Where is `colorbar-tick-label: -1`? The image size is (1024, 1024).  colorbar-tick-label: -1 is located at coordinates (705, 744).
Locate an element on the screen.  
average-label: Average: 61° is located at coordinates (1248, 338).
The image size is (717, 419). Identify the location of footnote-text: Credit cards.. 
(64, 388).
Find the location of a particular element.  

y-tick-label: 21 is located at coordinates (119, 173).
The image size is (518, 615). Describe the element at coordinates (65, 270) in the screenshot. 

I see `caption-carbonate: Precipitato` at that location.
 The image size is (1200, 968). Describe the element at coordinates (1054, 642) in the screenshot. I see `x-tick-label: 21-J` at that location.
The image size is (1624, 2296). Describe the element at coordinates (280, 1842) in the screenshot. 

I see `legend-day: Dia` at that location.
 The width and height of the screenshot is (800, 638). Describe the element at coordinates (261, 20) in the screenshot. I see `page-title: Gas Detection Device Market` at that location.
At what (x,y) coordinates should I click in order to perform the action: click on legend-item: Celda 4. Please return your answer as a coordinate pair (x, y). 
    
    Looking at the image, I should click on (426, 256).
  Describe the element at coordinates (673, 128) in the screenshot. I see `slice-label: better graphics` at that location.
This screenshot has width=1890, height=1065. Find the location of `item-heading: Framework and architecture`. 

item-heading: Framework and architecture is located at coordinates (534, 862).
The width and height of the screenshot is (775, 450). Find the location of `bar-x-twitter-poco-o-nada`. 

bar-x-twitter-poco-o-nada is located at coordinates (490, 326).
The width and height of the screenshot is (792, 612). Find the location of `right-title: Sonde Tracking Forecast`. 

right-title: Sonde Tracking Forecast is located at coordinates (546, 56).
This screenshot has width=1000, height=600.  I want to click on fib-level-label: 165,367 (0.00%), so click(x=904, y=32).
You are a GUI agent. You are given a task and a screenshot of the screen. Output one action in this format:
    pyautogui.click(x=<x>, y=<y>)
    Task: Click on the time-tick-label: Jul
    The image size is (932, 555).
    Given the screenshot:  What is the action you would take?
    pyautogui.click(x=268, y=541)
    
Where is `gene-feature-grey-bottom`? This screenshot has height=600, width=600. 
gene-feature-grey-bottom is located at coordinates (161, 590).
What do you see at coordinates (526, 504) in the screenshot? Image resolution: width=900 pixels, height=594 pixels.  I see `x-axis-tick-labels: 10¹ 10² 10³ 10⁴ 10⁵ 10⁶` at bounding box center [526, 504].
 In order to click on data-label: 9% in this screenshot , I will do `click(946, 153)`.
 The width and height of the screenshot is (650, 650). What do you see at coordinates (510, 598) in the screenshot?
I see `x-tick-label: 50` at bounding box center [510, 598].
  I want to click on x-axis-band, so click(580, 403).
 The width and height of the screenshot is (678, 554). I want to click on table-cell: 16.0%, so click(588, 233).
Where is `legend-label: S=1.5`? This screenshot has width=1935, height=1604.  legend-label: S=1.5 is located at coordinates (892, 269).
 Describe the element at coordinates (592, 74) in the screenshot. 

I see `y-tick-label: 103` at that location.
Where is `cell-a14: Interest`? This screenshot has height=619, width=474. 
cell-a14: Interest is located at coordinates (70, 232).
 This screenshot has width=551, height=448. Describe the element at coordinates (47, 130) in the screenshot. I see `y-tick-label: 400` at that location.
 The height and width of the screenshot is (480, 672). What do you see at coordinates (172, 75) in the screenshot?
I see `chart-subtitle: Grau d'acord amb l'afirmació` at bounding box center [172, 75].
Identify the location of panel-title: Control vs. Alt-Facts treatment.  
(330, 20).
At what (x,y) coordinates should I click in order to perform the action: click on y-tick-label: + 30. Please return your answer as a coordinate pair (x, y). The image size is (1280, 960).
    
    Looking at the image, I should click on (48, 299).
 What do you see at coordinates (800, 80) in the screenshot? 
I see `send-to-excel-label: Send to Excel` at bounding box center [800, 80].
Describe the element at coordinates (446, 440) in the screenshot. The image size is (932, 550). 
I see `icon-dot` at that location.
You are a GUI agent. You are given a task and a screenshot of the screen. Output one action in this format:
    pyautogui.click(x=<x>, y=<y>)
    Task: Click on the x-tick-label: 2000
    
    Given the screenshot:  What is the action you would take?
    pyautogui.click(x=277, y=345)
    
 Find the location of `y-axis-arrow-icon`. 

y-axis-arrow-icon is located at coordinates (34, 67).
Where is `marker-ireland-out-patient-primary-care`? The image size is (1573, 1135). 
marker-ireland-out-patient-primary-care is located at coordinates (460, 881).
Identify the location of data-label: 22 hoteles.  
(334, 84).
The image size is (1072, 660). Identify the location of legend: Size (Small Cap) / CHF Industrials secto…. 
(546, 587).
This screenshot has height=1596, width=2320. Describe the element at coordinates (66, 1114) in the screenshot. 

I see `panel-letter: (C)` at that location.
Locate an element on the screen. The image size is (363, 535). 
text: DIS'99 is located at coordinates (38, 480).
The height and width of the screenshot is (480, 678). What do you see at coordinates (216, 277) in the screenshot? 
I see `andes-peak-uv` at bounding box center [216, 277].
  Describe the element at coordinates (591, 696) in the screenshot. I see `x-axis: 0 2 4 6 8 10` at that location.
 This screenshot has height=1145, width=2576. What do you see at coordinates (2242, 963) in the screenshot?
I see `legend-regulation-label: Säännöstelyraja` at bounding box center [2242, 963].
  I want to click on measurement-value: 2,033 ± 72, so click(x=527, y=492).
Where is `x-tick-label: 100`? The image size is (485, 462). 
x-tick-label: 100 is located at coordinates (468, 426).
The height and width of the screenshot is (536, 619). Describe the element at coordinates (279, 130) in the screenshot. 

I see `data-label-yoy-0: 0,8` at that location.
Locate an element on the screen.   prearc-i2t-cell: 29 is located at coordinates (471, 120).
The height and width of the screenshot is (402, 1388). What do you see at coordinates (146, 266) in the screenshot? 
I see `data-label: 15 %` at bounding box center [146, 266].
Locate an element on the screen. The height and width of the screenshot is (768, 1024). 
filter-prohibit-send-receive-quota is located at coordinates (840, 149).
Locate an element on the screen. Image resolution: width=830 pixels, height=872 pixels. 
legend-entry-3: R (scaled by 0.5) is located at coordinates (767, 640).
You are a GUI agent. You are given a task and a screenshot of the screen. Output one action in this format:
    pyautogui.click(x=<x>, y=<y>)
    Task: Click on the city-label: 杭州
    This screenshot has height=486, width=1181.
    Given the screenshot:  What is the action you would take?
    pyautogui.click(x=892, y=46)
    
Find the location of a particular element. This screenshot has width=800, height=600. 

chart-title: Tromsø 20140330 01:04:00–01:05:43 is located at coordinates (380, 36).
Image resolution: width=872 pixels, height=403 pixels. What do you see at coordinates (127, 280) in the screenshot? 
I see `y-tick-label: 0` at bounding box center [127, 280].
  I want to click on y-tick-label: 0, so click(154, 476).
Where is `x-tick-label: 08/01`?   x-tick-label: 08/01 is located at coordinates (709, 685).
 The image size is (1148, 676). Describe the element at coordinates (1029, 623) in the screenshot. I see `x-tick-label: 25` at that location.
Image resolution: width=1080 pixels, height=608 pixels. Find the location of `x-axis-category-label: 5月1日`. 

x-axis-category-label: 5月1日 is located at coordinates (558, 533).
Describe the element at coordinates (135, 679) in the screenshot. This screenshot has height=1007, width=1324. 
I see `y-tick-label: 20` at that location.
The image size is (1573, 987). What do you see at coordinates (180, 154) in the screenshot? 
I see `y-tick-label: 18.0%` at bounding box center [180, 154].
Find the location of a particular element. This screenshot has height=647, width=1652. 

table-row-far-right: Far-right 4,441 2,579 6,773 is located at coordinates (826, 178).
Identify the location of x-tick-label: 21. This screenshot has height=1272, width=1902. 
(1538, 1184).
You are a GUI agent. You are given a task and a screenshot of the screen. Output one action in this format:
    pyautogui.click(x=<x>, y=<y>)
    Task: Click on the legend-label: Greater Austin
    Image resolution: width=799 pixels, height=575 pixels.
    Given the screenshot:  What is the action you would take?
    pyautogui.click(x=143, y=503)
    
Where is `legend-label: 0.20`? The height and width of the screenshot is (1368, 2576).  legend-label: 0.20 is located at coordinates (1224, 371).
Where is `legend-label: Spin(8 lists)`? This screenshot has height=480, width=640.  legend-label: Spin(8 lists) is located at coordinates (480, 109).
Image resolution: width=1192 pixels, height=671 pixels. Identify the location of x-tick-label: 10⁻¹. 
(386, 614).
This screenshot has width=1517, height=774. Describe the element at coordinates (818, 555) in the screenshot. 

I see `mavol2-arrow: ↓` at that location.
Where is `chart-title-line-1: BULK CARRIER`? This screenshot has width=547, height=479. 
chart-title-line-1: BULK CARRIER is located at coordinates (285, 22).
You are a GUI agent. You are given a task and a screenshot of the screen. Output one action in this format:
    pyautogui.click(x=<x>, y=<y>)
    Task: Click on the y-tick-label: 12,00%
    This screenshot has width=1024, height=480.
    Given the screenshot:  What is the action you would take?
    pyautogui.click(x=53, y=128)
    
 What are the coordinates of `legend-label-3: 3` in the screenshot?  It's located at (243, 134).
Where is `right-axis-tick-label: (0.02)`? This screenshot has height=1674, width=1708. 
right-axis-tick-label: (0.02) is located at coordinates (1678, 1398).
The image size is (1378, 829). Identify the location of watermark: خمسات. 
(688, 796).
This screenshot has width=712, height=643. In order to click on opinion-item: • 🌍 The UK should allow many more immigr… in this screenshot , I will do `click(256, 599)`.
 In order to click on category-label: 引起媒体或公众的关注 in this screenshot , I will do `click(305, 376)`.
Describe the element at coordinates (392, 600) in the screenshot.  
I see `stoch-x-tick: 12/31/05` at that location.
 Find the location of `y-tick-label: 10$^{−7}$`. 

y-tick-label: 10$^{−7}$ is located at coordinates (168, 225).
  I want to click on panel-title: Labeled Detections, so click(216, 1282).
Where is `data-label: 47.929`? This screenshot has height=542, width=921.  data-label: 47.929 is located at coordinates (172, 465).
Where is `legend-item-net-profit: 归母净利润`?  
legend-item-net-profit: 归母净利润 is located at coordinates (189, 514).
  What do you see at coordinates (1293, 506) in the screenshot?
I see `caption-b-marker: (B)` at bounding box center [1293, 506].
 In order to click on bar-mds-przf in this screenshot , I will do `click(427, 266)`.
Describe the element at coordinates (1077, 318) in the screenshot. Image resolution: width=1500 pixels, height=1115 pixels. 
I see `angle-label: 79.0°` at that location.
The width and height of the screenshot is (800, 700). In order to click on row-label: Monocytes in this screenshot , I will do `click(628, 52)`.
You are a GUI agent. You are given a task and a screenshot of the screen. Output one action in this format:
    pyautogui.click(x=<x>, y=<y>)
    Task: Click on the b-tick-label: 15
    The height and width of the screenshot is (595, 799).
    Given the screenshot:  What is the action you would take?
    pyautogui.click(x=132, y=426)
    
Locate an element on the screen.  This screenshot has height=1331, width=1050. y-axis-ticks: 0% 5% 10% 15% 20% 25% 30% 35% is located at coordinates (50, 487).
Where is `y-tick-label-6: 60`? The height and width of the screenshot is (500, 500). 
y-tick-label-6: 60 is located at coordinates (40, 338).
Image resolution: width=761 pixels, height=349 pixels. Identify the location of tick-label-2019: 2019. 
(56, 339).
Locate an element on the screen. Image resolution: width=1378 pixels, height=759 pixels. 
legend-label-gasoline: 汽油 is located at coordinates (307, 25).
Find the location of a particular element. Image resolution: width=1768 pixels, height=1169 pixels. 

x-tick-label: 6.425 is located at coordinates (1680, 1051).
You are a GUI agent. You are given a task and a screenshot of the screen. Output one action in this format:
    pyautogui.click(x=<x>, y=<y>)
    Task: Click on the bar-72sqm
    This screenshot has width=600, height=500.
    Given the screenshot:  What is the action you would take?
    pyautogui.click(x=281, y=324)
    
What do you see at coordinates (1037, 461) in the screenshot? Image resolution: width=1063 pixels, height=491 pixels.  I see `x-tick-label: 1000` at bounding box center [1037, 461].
_ _ _
**Assignment**.
Return the records above exactly as they appear, starting at the line that contains "Identify the location of panel-title: Control" and ending at the line that contains "I want to click on measurement-value: 2,033", with both of those lines included.

**Output for this task**.
Identify the location of panel-title: Control vs. Alt-Facts treatment.  
(330, 20).
At what (x,y) coordinates should I click in order to perform the action: click on y-tick-label: + 30. Please return your answer as a coordinate pair (x, y). The image size is (1280, 960).
    
    Looking at the image, I should click on (48, 299).
 What do you see at coordinates (800, 80) in the screenshot? 
I see `send-to-excel-label: Send to Excel` at bounding box center [800, 80].
Describe the element at coordinates (446, 440) in the screenshot. The image size is (932, 550). 
I see `icon-dot` at that location.
You are a GUI agent. You are given a task and a screenshot of the screen. Output one action in this format:
    pyautogui.click(x=<x>, y=<y>)
    Task: Click on the x-tick-label: 2000
    
    Given the screenshot:  What is the action you would take?
    pyautogui.click(x=277, y=345)
    
 Find the location of `y-axis-arrow-icon`. 

y-axis-arrow-icon is located at coordinates (34, 67).
Where is `marker-ireland-out-patient-primary-care`? The image size is (1573, 1135). 
marker-ireland-out-patient-primary-care is located at coordinates (460, 881).
Identify the location of data-label: 22 hoteles.  
(334, 84).
The image size is (1072, 660). Identify the location of legend: Size (Small Cap) / CHF Industrials secto…. 
(546, 587).
This screenshot has height=1596, width=2320. Describe the element at coordinates (66, 1114) in the screenshot. 

I see `panel-letter: (C)` at that location.
Locate an element on the screen. The image size is (363, 535). 
text: DIS'99 is located at coordinates (38, 480).
The height and width of the screenshot is (480, 678). What do you see at coordinates (216, 277) in the screenshot? 
I see `andes-peak-uv` at bounding box center [216, 277].
  Describe the element at coordinates (591, 696) in the screenshot. I see `x-axis: 0 2 4 6 8 10` at that location.
 This screenshot has height=1145, width=2576. What do you see at coordinates (2242, 963) in the screenshot?
I see `legend-regulation-label: Säännöstelyraja` at bounding box center [2242, 963].
  I want to click on measurement-value: 2,033 ± 72, so click(x=527, y=492).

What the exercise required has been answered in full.